USD/JPY
The USD/JPY pair initially tried to rally during the course of the session on Friday but turned back around as the 113 level was a bit too rich for the market. Because of this, we ended up forming a fairly negative candle and it looks like we’re going to go lower to try to test the bottom again. This makes a lot of sense, as this pair is very sensitive to risk appetite. There seems to be a lot of concern around the world right now, and as stock markets fall this pair will house well. Also, recently the Federal Reserve has had to admit that raising interest rates probably isn’t going to happen anytime soon, and with that it’s likely that the US dollar could continue to lose some strength against the Japanese yen as both central banks looks set to sit fairly still.
NZD/USD
The NZD/USD pair went back and forth during the course of the day on Friday, and ended up forming a bit of a hammer. The hammer of course is a rather supportive candle, and as a result I would not be surprised at all to see this market go higher. If it does, I don’t expect any type of break of the resistance above which I see at the 0.6750 level. At that we are simply going to continue to go back and forth as the commodity markets are extraordinarily volatile, and of course are somewhat directionless that point in time.

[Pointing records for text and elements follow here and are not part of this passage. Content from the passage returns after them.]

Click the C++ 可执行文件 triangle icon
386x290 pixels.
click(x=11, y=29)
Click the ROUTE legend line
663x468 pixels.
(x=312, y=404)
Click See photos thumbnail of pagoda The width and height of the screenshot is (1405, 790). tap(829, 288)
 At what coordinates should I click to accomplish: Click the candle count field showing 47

I think that short-term traders will be attracted to this market because we had such a well-defined trading range, which I also see the bottom at the 0.65 handle. At this moment though, we are essentially in the center of this area so although it looks like we’re going higher, it’s not necessarily the optimal place to place a trade. Because of this, I’m going to sit on the sidelines and perhaps wait for some type of pullback in order to start buying.